I see that the January 2014 Critical Patch Update (CPU) has been released:
Oracle Critical Patch Update - January 2014
My employer is requiring that all Oracle instances be updated immediately. However, I have an Oracle XE instance on my Windows development machine, and there does not seem to be any way I can find to apply the patch:
- XE is a free product, yet access to the patches from the CPU page requires a Support Identifier. Access to the OPatch tool also requires a Support Identifier.
- Even *with* a Support Identifier, there is no listing of a patch for 11.2.0.2 (the version of the latest XE release); it's either 11.1.0.7 or 11.2.0.3.

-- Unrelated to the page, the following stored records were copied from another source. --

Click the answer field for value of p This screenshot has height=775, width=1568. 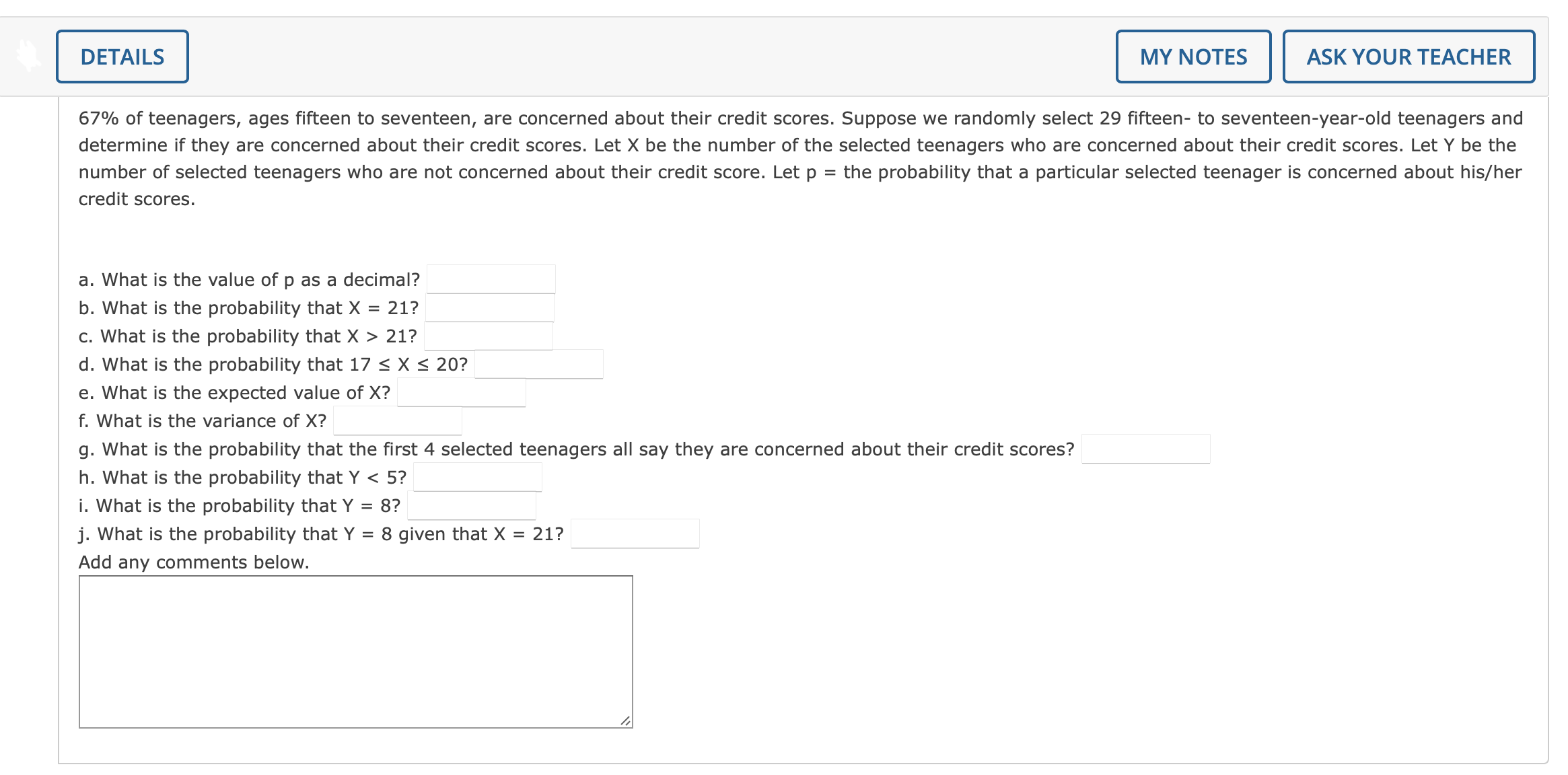pos(491,278)
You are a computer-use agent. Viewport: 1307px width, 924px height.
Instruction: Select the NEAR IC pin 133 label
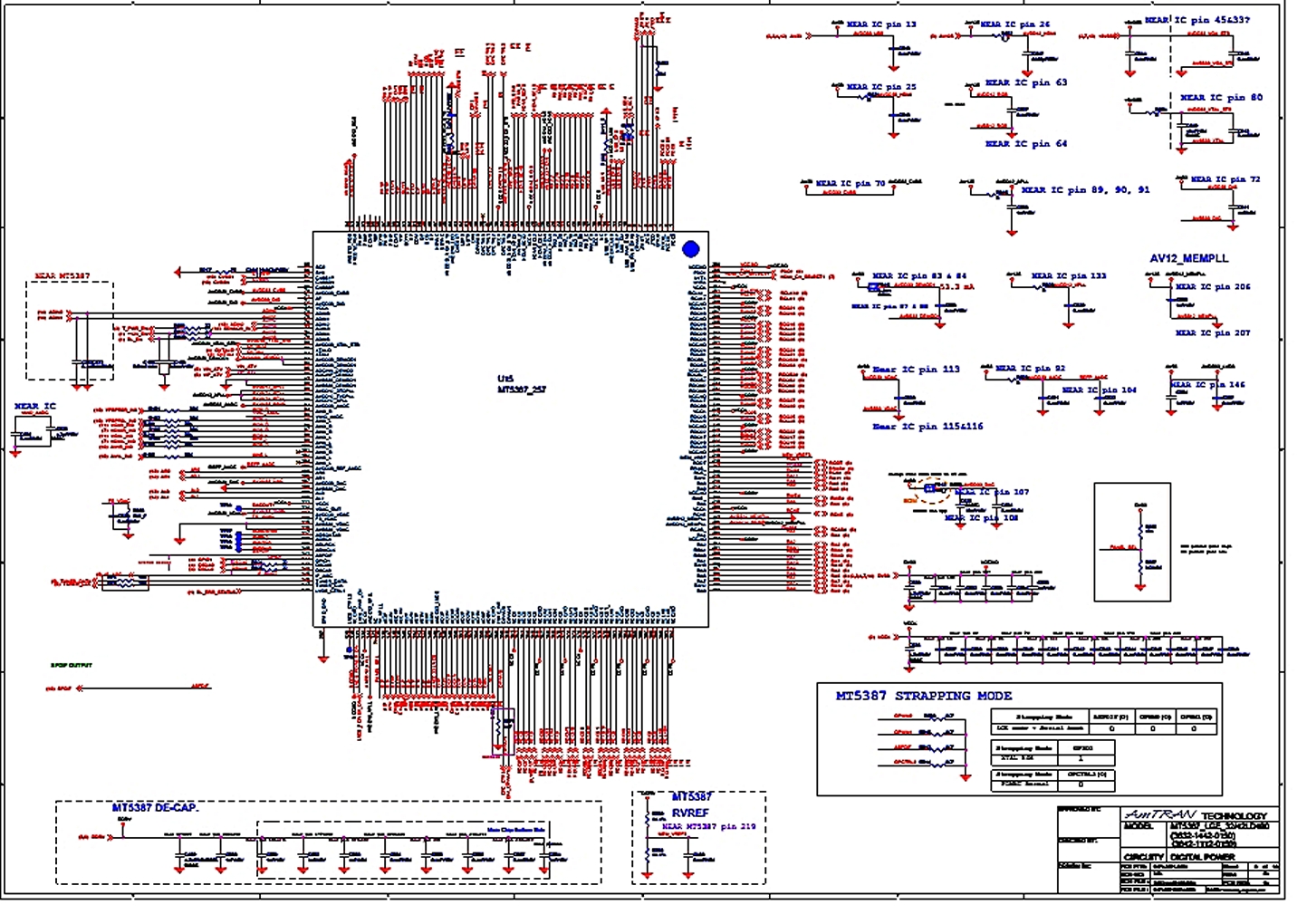pyautogui.click(x=1069, y=275)
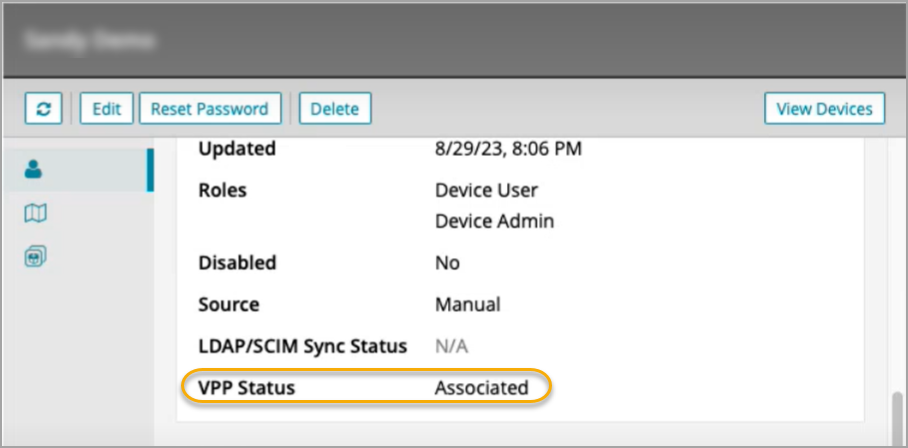Click the Manual source value
This screenshot has width=908, height=448.
[x=467, y=304]
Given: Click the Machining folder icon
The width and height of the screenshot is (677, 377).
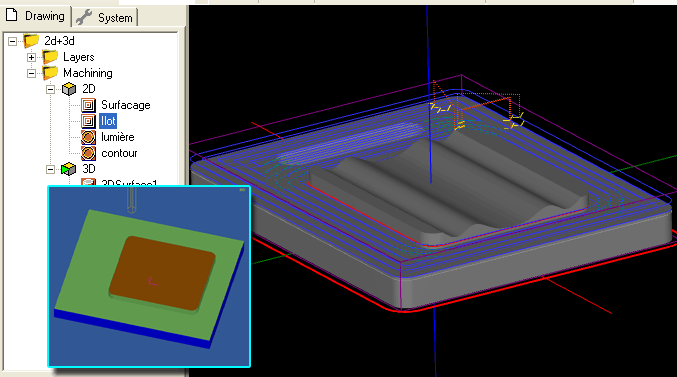Looking at the screenshot, I should coord(50,73).
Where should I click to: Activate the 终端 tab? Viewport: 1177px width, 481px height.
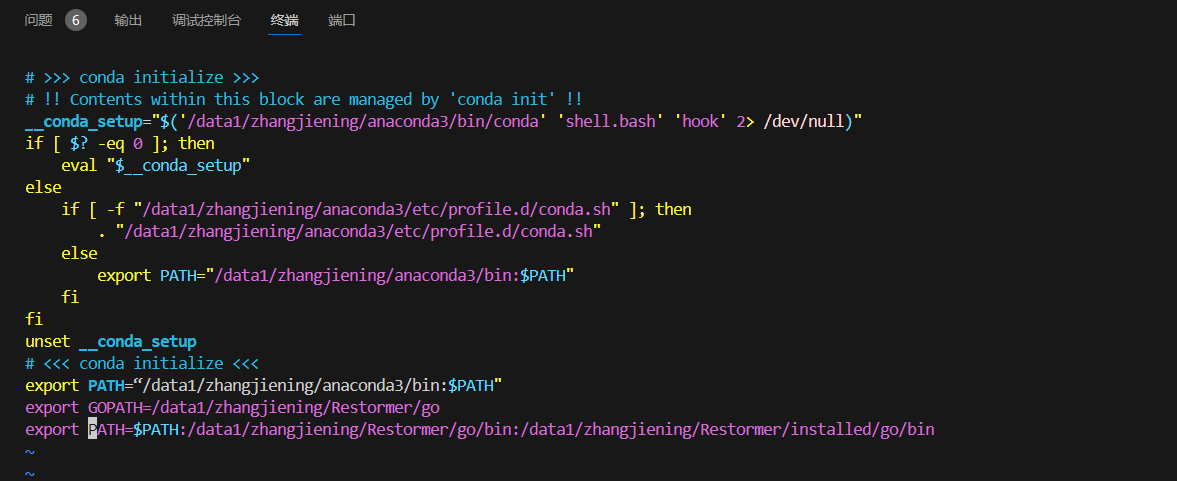click(284, 20)
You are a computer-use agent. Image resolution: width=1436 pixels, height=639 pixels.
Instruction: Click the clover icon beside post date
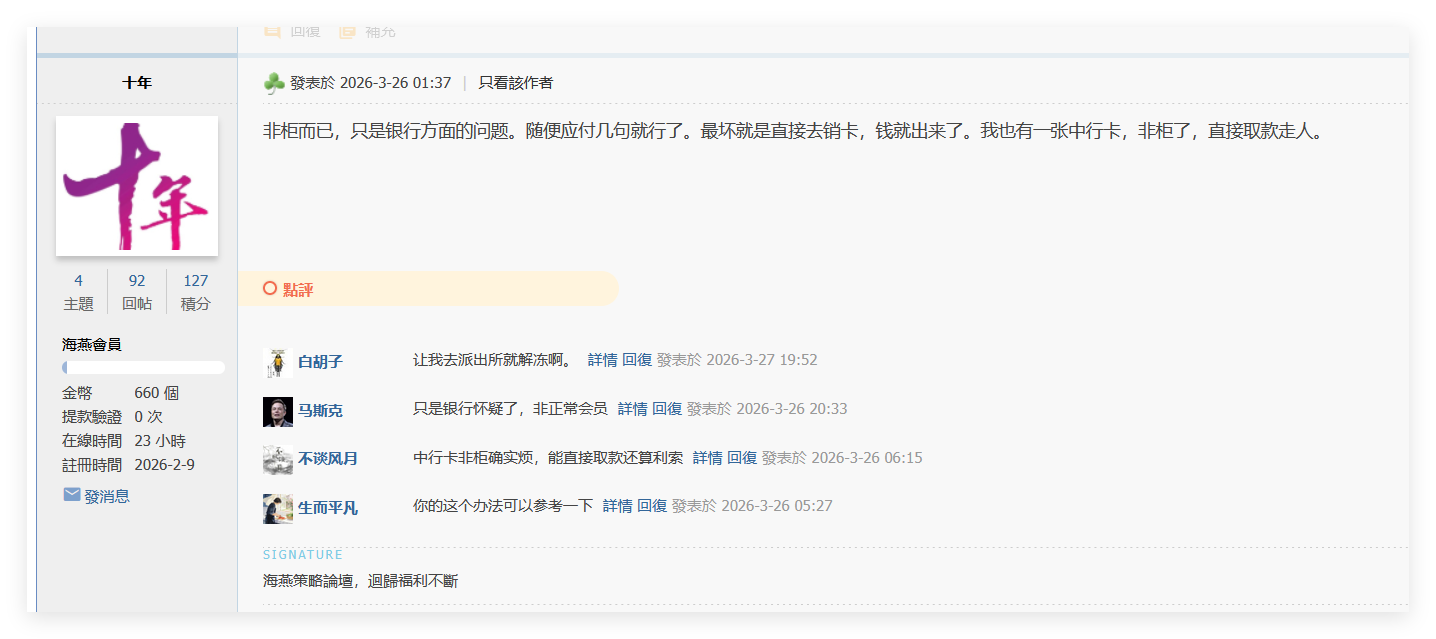274,83
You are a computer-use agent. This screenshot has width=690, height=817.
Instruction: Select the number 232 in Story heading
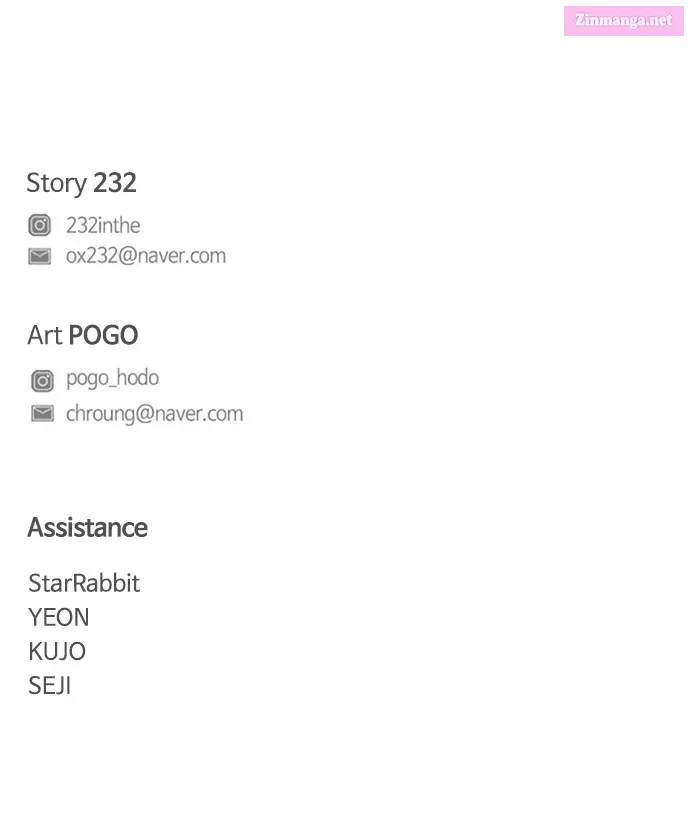point(115,182)
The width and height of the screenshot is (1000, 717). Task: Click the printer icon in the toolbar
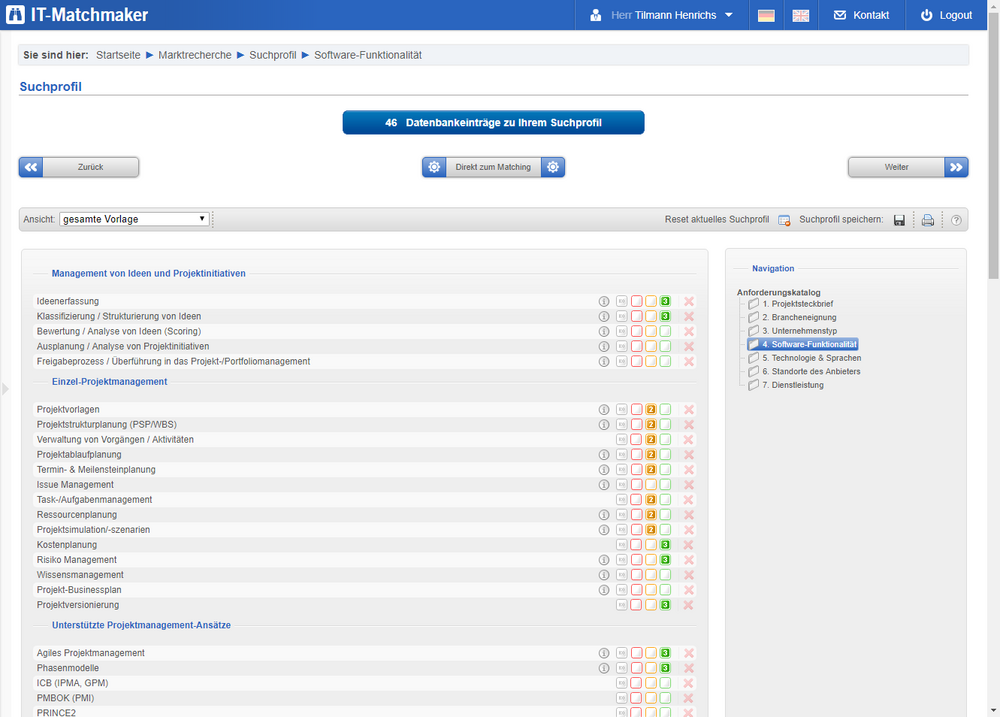point(927,220)
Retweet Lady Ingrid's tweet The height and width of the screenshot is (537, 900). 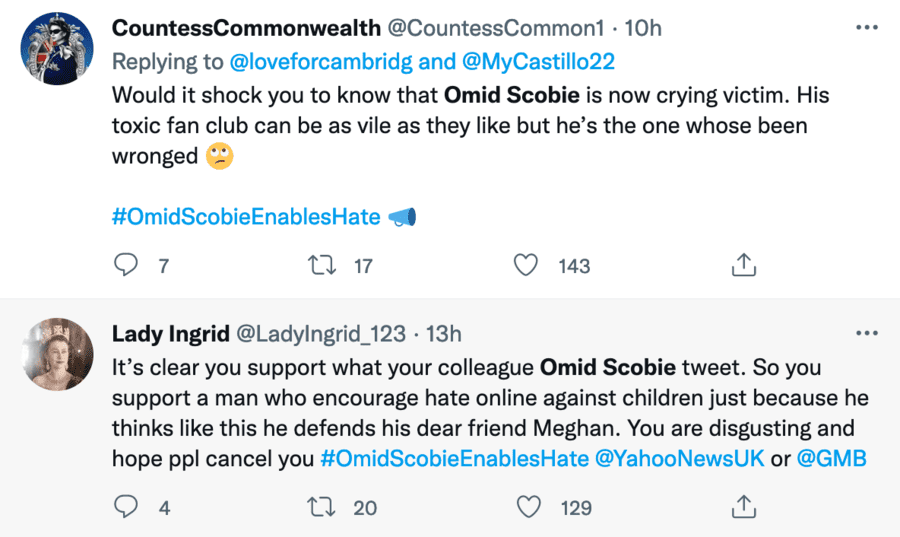[x=321, y=507]
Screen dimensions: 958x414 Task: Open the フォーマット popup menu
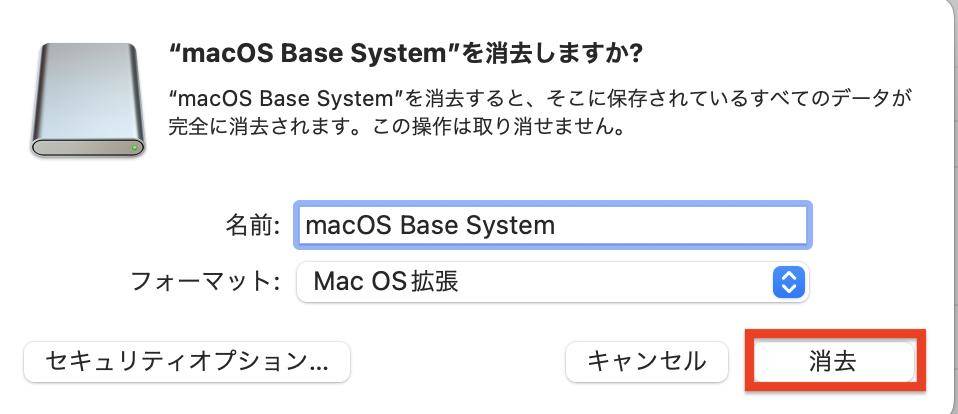[552, 282]
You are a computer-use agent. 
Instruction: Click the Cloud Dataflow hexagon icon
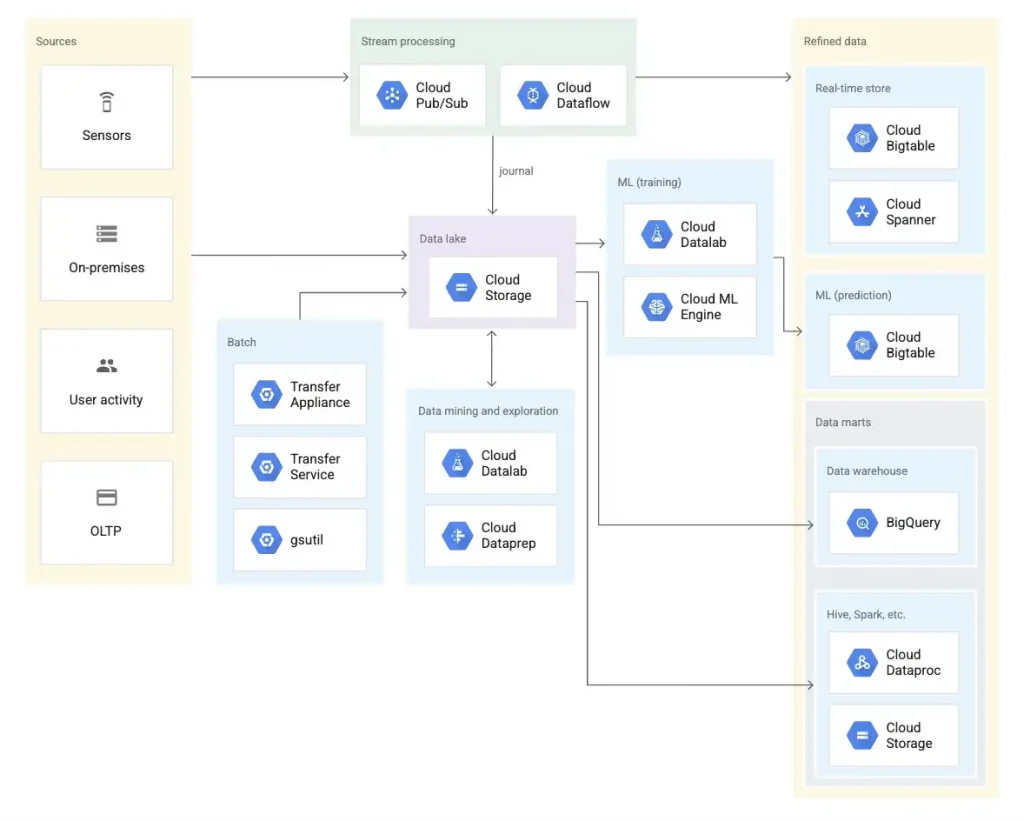(531, 95)
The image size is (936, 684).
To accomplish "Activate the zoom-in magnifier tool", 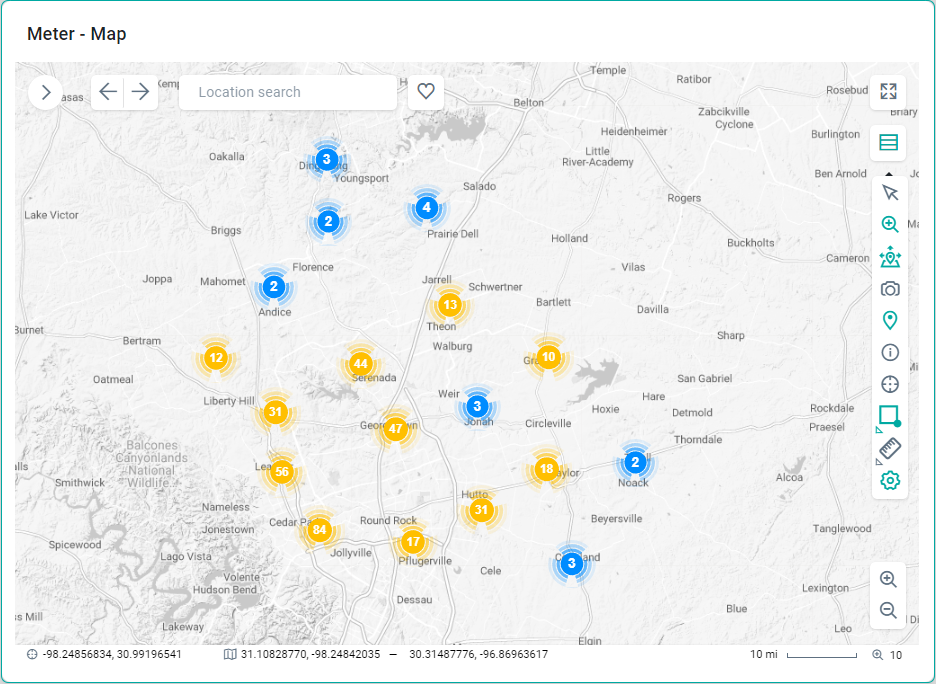I will [x=890, y=225].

- Even if there *were* a patch for this version, OPatch seems to require the presence within ORACLE_HOME of Java and of certain Perl tools, both of which are missing from the XE installation.
Any thoughts on how to proceed? If I cannot patch my XE instance, I will have to uninstall it. I write a lot of ETL scripts that use SQL Loader, but this is not available as a stand-alone install the way SQL Plus is, so I'm sort of in a bind. Any help much appreciated. Ideally, I would love to find a step-by-step walk-through of how to apply the patch. It is hard for me to believe that Oracle would simply require every XE instance worldwide to run in a state with known security flaws.